On March 13, OOSS apprised you of CMS’ guidance governing the option to convert ASCs to hospital status during the COVID-19 pandemic.  CMS has also modified its rules to enable hospitals to contract under arrangement to outside providers like ASCs to deliver hospital services.  Allison Shuren, Partner, Arnold & Porter, has provided OOSS members and friends with a summary of this new opportunity for ASCs.

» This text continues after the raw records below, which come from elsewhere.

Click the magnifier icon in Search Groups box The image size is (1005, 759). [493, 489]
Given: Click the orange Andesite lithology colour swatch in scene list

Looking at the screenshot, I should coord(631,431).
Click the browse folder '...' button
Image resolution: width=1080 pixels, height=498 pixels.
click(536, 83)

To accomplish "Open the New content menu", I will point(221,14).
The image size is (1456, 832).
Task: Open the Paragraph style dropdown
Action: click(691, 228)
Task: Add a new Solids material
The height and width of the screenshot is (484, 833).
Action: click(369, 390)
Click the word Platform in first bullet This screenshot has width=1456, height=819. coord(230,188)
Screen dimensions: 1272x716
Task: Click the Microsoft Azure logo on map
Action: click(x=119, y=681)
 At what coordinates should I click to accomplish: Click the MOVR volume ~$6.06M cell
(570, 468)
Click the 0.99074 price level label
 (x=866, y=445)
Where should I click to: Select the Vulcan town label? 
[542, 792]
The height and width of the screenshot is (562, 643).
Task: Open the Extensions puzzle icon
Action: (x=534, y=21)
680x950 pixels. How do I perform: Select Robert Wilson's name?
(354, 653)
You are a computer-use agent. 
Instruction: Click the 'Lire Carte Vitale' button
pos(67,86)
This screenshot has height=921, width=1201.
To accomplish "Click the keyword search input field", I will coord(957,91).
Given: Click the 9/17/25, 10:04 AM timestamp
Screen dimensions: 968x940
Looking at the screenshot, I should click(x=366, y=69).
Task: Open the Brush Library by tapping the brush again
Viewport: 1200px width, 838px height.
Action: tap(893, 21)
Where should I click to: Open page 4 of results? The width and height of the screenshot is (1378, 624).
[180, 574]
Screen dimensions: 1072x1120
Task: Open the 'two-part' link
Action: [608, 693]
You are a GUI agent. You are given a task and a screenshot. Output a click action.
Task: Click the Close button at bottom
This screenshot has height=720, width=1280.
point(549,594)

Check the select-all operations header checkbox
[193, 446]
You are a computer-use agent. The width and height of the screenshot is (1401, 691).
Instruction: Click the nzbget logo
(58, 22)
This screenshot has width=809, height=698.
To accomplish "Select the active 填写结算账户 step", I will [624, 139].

Should you have any questions regarding this issue, please contact Allison Shuren at allison.shuren@apks.com or Michael Romansky at mromansky@OOSS.org

Summary by Allison Shuren, Partner, Arnold & Porter

On March 30, 2020, the Centers for Medicare and Medicaid Services (CMS) issued an Interim Final Rule with Comment Period (IFC)[1] implementing a number of temporary adjustments to existing Medicare regulations to give hospitals, physicians, and other health care providers greater flexibility during the public health emergency (PHE) to meet the country’s unparalleled need for medical services. 
Among the regulatory waivers, CMS authorized hospitals to contract for inpatient and outpatient services with independent facilities (referred to as “under arrangement”).  Hospitals already had the ability to obtain therapeutic and diagnostic services under arrangement, but could not do so for routine hospital services.  This change permits hospitals to furnish a full range of inpatient and outpatient services through third-party contracts, provided the hospital continues to exercise sufficient control and responsibility over those services.  For example, a hospital could contract with an ambulatory surgery center (ASC) for use of the facility, equipment, and perhaps staff.  For owners with ASCs closed due to bans on elective surgery, this option could be a way to keep the ASC operational and providing much needed services. 
The under arrangements option may be a less onerous option for ASC than changing their enrollment in Medicare to one of a hospital and meeting all the related requirements.  In addition, for hospitals with experience with such arrangements, the contracting process should be accomplished expeditiously creating the additional surge space need to care for patients. 
Services provided under an arrangements contract are hospital services, and the hospital must maintain control over the services and continue to meet hospital condition for participation (unless the condition has been waived for PHE (e.g. physical plant conditions).  Hospital submits the claim for the service whether outpatient or inpatient service, and depending on the scope of the services to be furnished by the ASC, it may be possible to continue to provide ASC services and contracted hospital services. 
The parties should remember that if the ASC is owned by physicians who refer patients to the hospital both the Stark Law and federal Anti-Kickback Statute will apply to the arrangement and will need to be taken into consideration.
If interested, you should contact your local hospital to identify and possibly implement such arrangements.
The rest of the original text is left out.